* [Information given]
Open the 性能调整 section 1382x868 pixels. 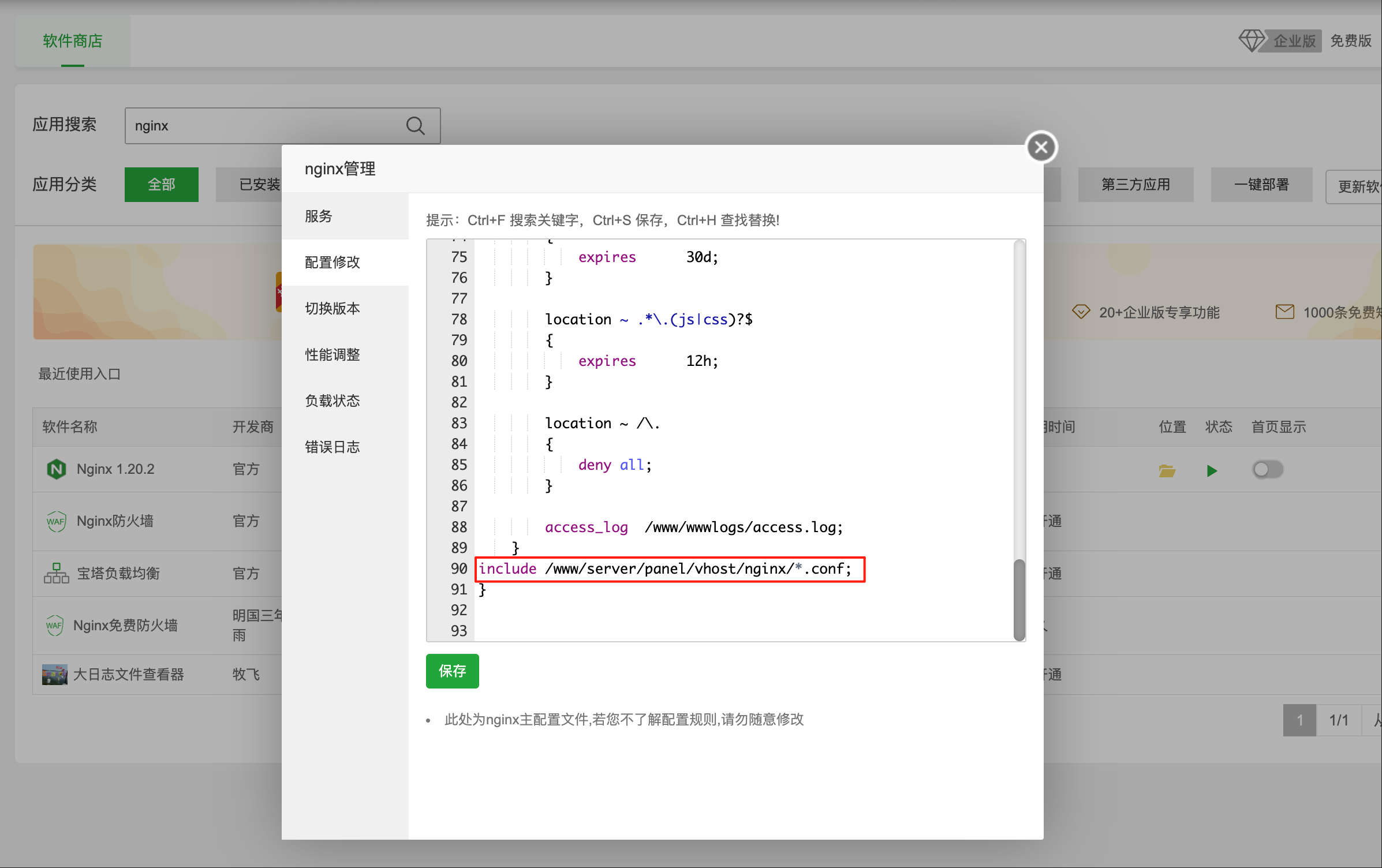point(332,354)
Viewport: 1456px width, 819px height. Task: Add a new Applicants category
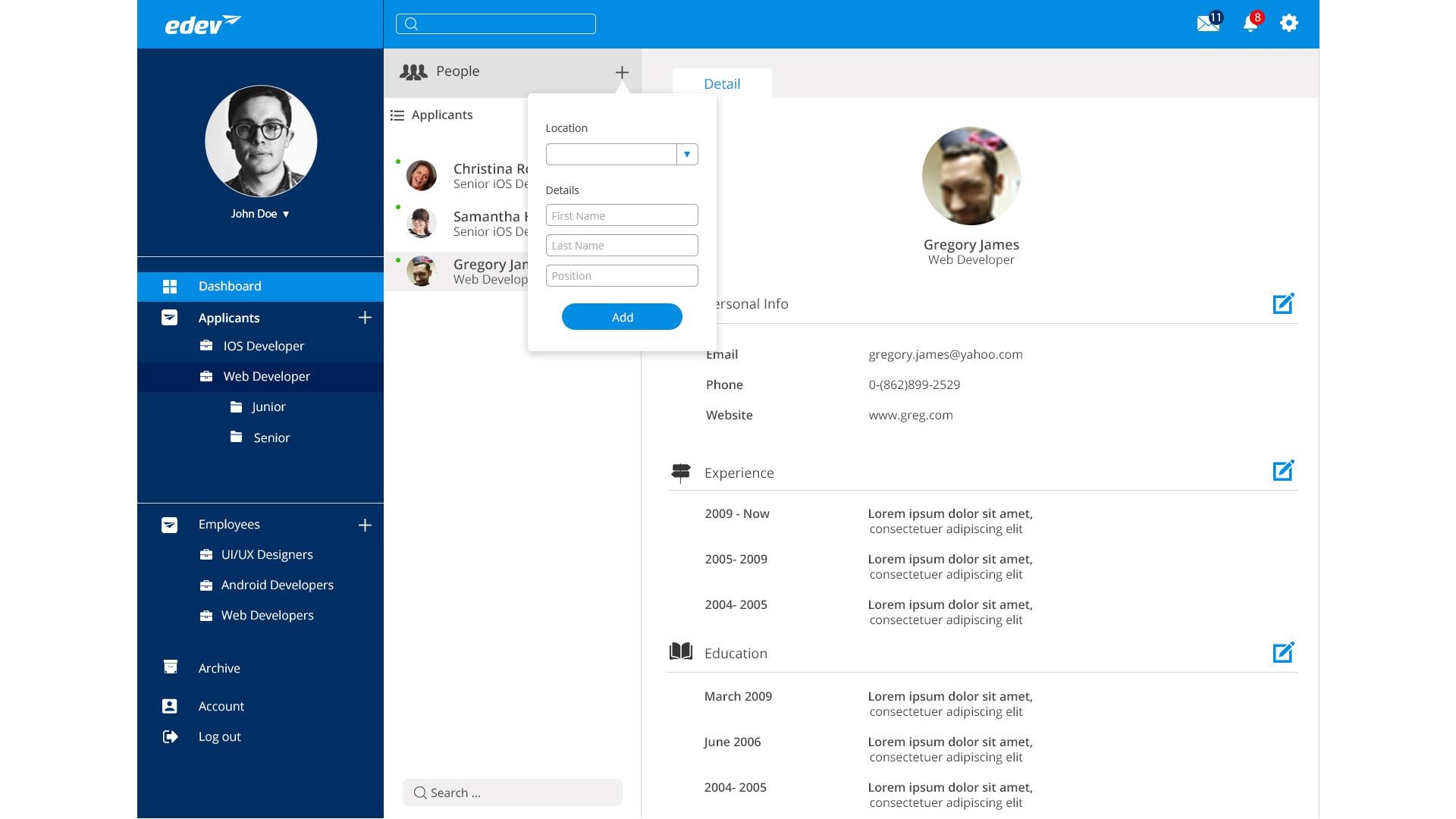(x=365, y=318)
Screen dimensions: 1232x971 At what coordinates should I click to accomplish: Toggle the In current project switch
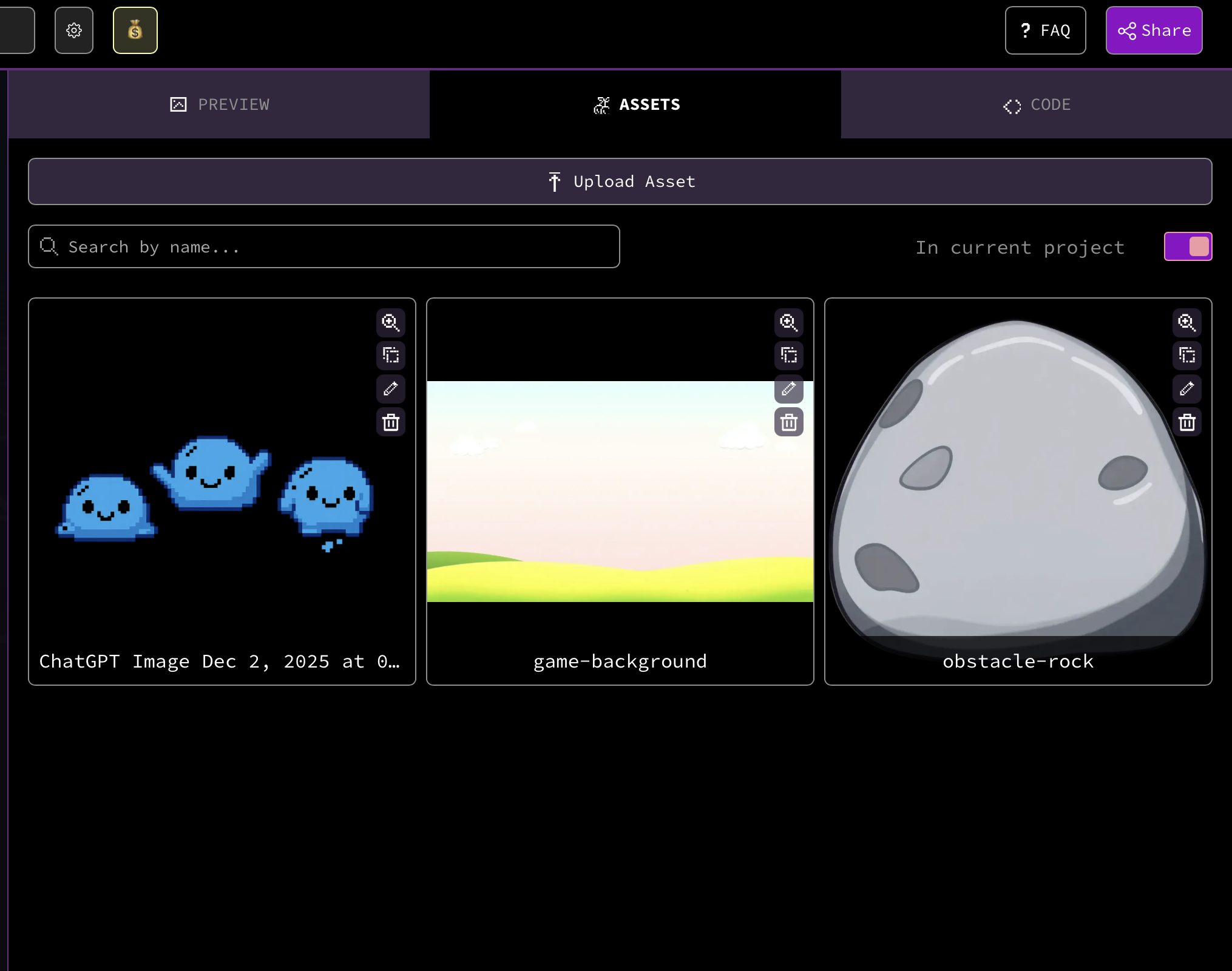coord(1188,246)
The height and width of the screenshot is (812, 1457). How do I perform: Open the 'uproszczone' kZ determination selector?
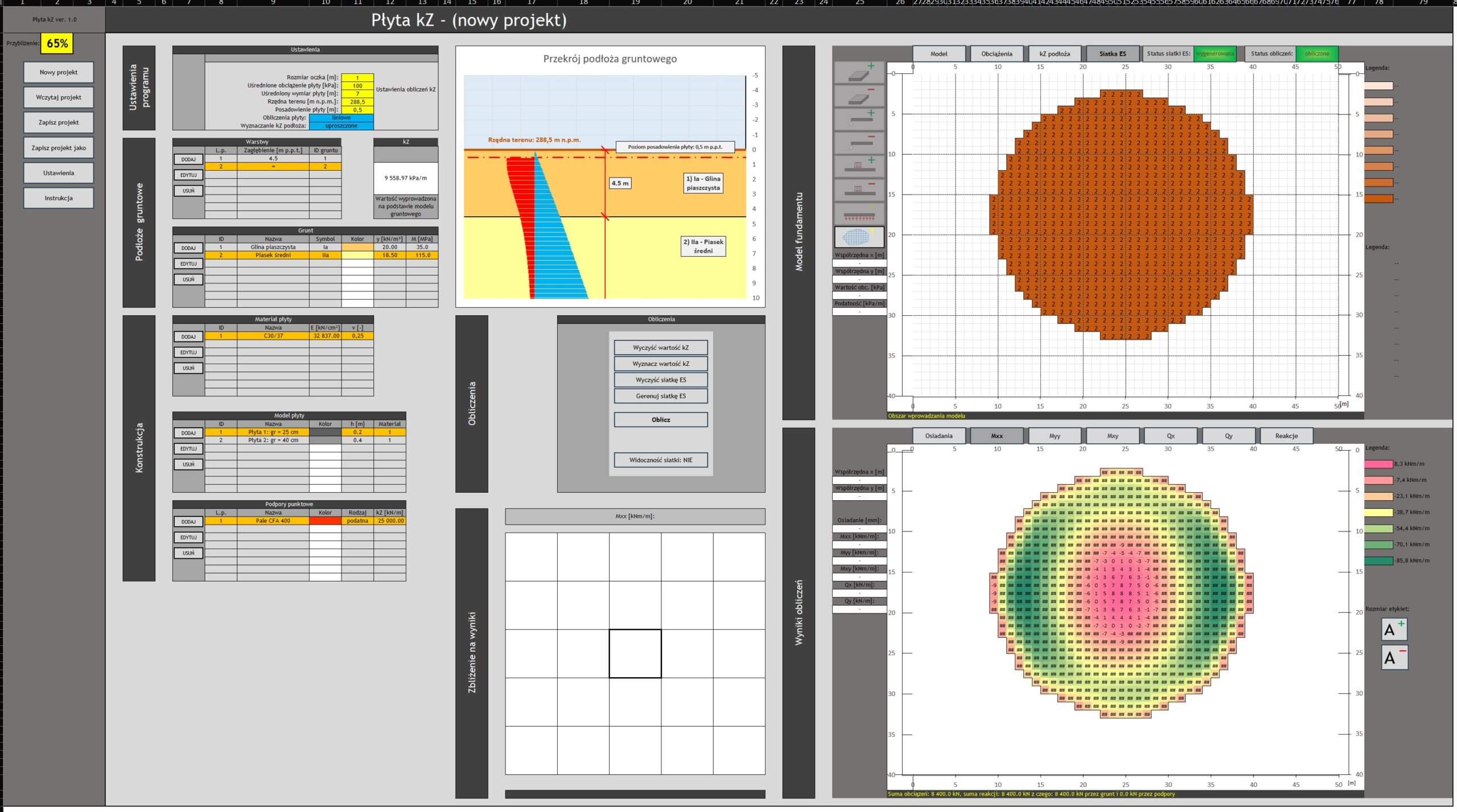click(341, 126)
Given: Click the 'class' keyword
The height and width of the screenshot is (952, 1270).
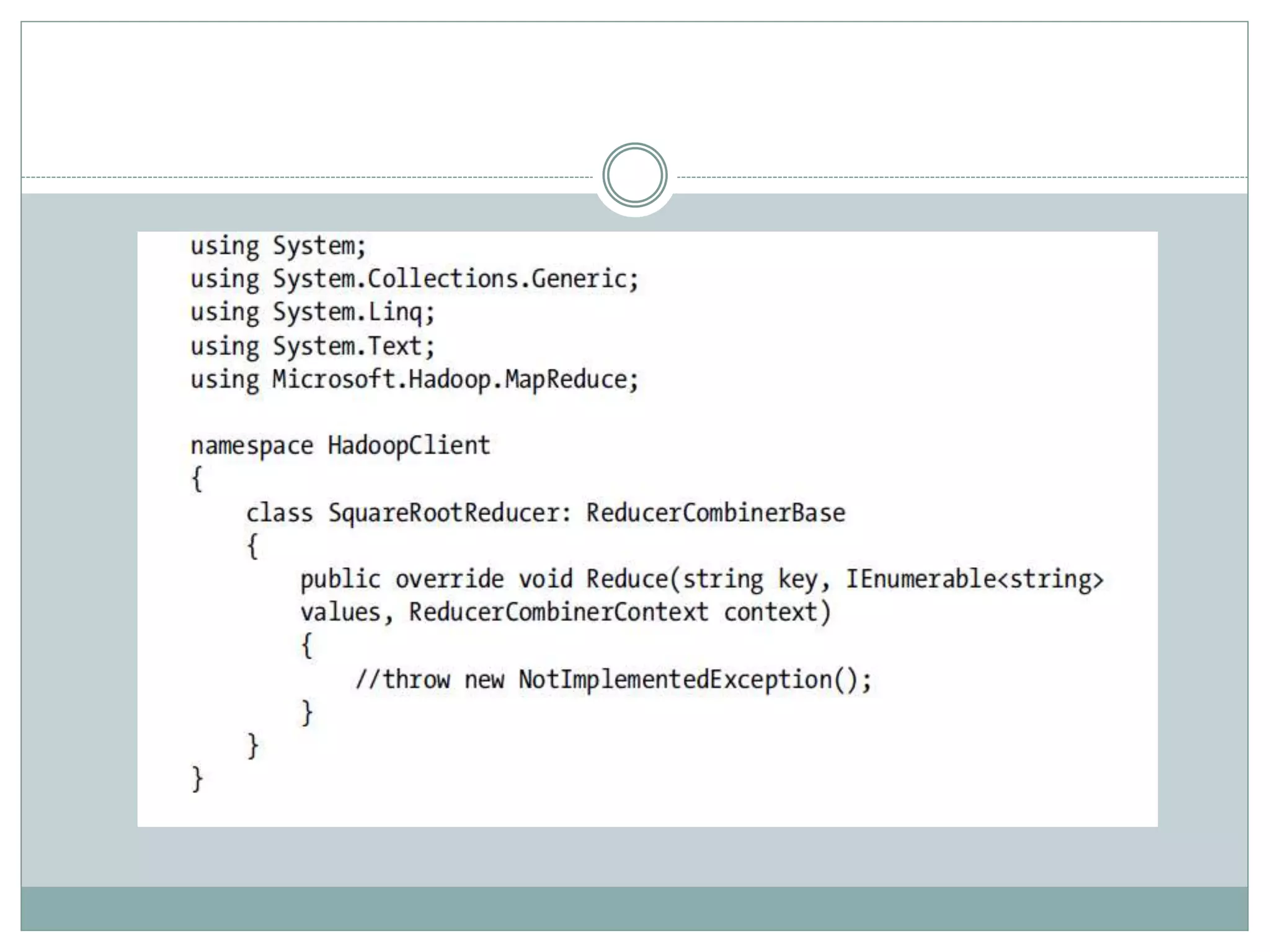Looking at the screenshot, I should [x=279, y=513].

* [How to complete this task] Could you write out exactly the lines from the line containing "Screen dimensions: 1232x971" to the end of the material, and nothing else? No pictures belong in the copy.

* [The answer]
Screen dimensions: 1232x971 At what coordinates should I click to accomplish: Toggle the In current project switch
coord(1188,246)
The height and width of the screenshot is (812, 1457). How do I perform: Open the 'uproszczone' kZ determination selector?
click(341, 126)
Given: Click the 'class' keyword
The height and width of the screenshot is (952, 1270).
Looking at the screenshot, I should [x=279, y=513].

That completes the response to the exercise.